During the 2020s, the space internet race will truly begin in earnest. SpaceX will launch 12,000 satellites in order to provide global Wi-Fi coverage, while Amazon and the UK’s OneWeb plan a further 5,000 satellites, and then there is TeleSat and LeoSat, which have similar plans. The World Economic Forum conservatively estimates an increase from 2,000 to 20,000 satellites, which will enable global reach for terrestrial mobile broadband and 5G. Propagation speeds will be highly increased, not least because the signal travels faster in the vacuum of space than via fiber-optic lines and, although jamming the signal is possible, applications to bypass such blocks are already advanced.

Iran’s mourning of Soleimani this month was broadcast worldwide. The irony will not be lost on many that, less than two months earlier and on the very same Iranian streets, protests against the government’s shock hike in fuel prices were brutally repressed under a complete Wi-Fi, internet, news and social media blackout that enabled the regime to purportedly kill around 1500 protesters and arrest thousands, all without international witness.

What is for sure is that, now that the crowds no longer gather for Soleimani, the Iranian regime will revert back to the only style of governing it knows, and the problems of the past will again become paramount to the majority of the country’s population.

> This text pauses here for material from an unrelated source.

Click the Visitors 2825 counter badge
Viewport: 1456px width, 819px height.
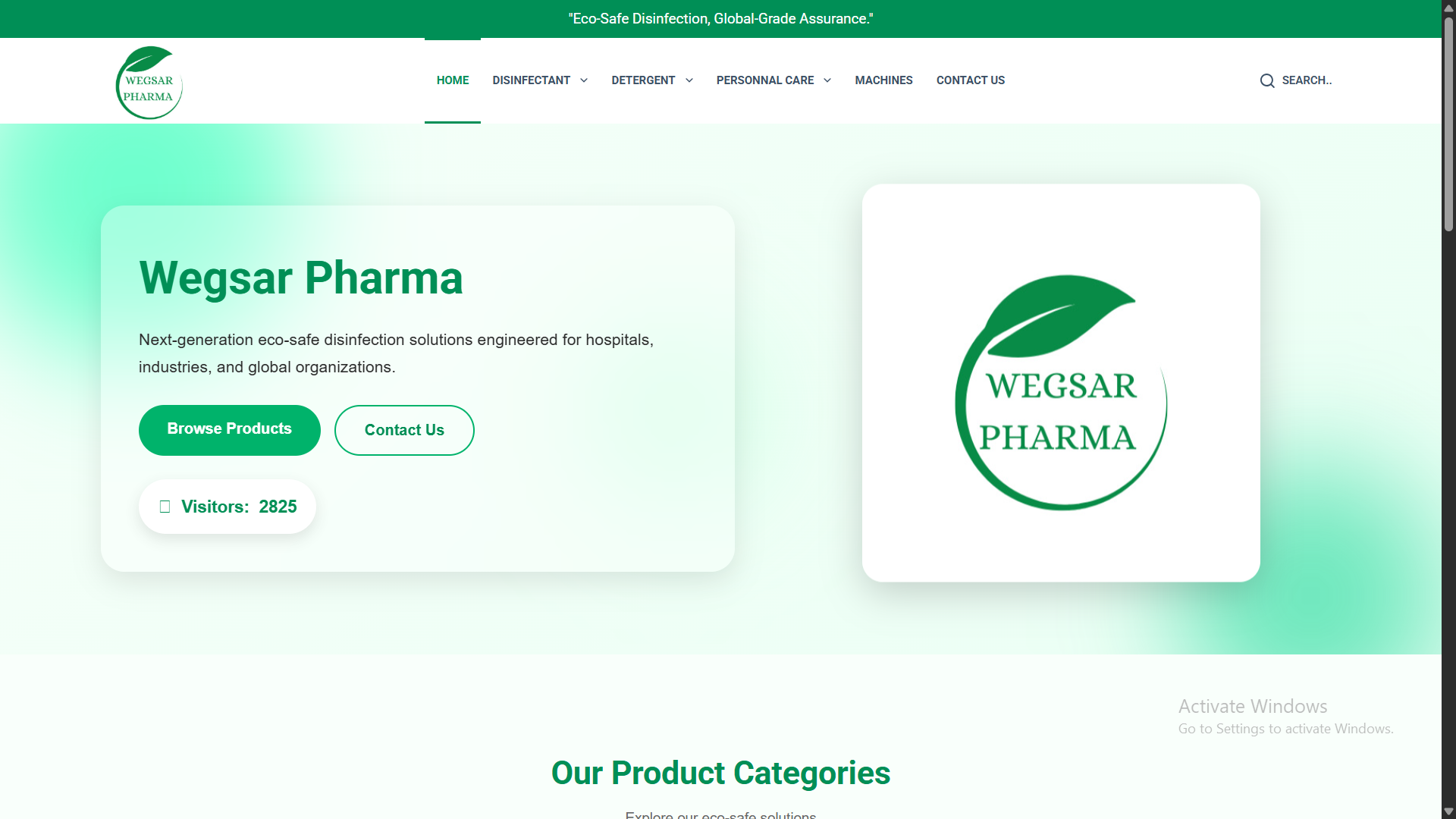tap(228, 507)
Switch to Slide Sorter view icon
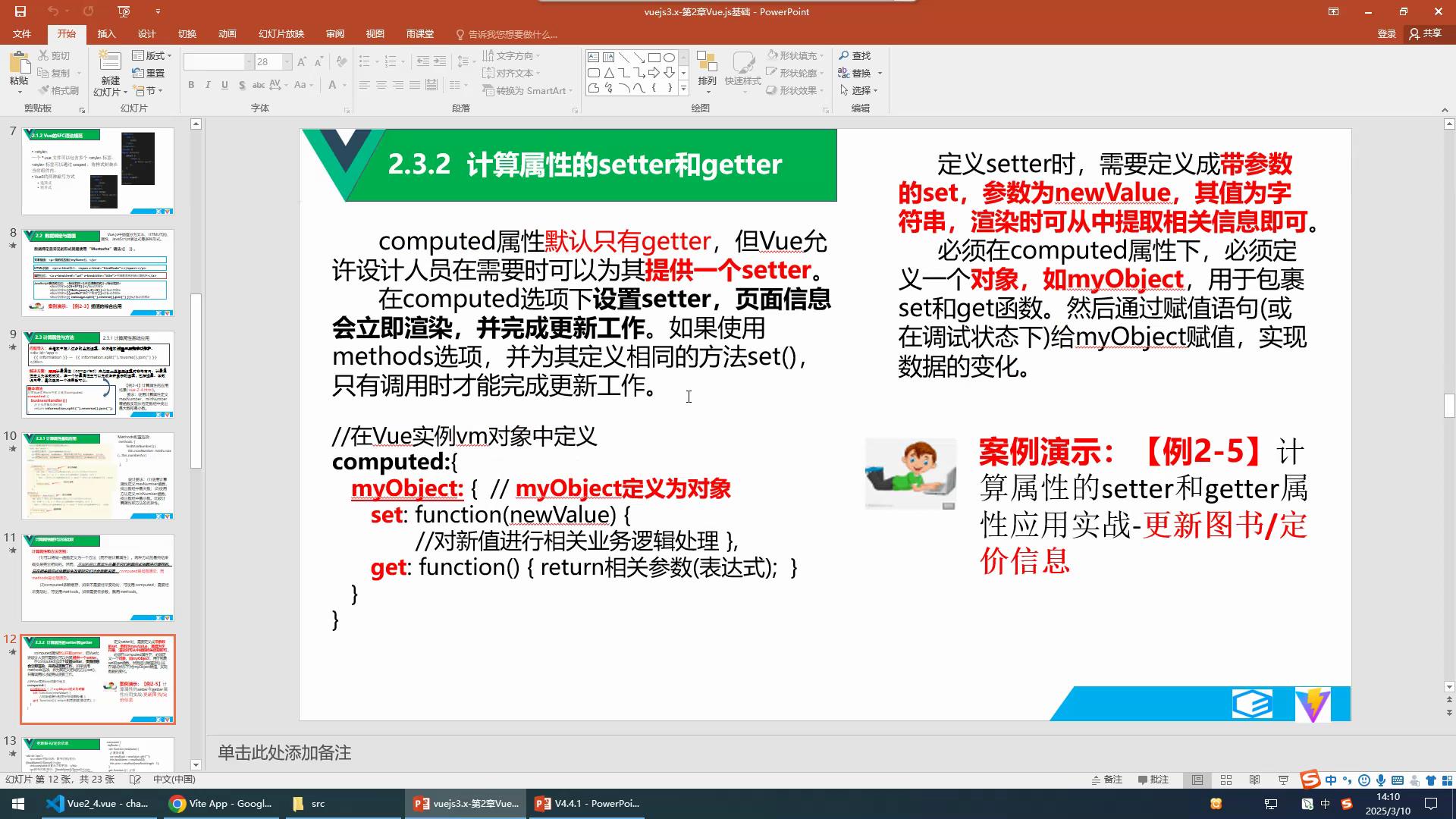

Within two years, the “cut internet” defense when the people protest for change will become an increasingly impossible challenge for the Iranian regime. The public’s communications amid any pivotal event in the country will be increasingly difficult to suppress.

Now that the crowds no longer gather for Soleimani, the Iranian regime will revert back to the only style of governing it knows

Howard Leedham

These advances aside, it is likely that a typical regime response to civil unrest will continue to demonstrate that the Iranian people are justified in being scared of their government and not the other way around. Ironically, this demonstrates in practice the famous quote: “When government fears the people, there is liberty. When the people fear the government, there is tyranny.”

Even given the death of Soleimani, the sense from the outside looking in is that the average Iranian citizen continues to crave liberty. So, while the government now ponders a revenge from which its people would almost certainly suffer increased domestic hardship, the clock ticks and, minute by minute, technology advances and the supreme leader gets older and less in touch with his youthful and intelligent population.

All but the few who derive power from regional instability hope for an end to the skullduggery, attacks, piracy, antagonism and now revenge that are generated from within the Iranian regime. The certainties of the next decade will, at several junctures, provide opportunities for the emergence of an open and amicable Iran to rejoin the international community. Soleimani’s death, whichever way it is viewed, should not distract from this.

The people of Iran are guaranteed pivotal change by mortality and due process at home and abroad. To that end, the majority of Iranians must be urged to opt for the “high road” and to concentrate on their own house, alongside the technological certainties that will bring them opportunity.

I would rather not think of a potential “Persian Revenge,” from which there will evolve no winners, but rather a “Persian Spring” that, under an envelope of uninterrupted public communication, brings about an opportunity for a U-turn. This would enable Iran to rejoin the international community, ending a 40-year theocracy experiment that has disrupted and isolated the country, caused distrust and conflict in the region and forced millions of Iranians to live in the diaspora. Progressive Iranians know only too well that the only way to go forward is to make change happen, and revenge won’t do that — it would simply create more misery, more discontent.

These coming months will be crucial, but the decade even more so, not least because there will be a realization on all sides that it offers pivotal change and an opportunity for Iran and its people. So, instead of digging two graves, I for one hope they grasp the certainties the 2020s can offer and dig none.